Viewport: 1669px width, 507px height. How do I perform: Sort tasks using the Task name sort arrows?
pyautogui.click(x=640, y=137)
---
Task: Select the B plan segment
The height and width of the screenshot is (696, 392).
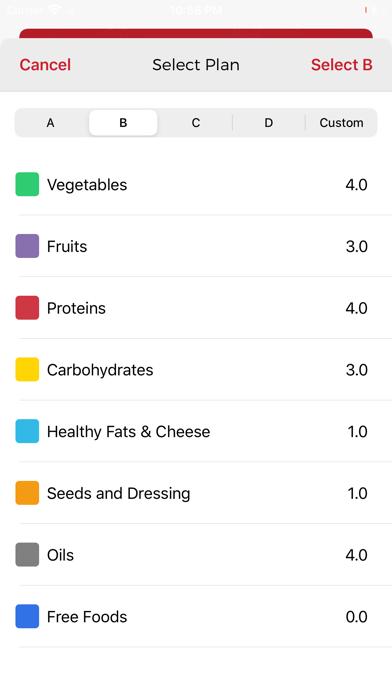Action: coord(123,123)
---
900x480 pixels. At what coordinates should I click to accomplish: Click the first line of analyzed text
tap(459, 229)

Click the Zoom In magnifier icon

◆ Required work ◆
Print the lines above from the one with "900x480 pixels. At" through the one with "Click the Zoom In magnifier icon", both included, exactly as written and nothing more.

◆ Completed task ◆
900x480 pixels. At what coordinates should I click to accomplish: Click the first line of analyzed text
tap(459, 229)

Click the Zoom In magnifier icon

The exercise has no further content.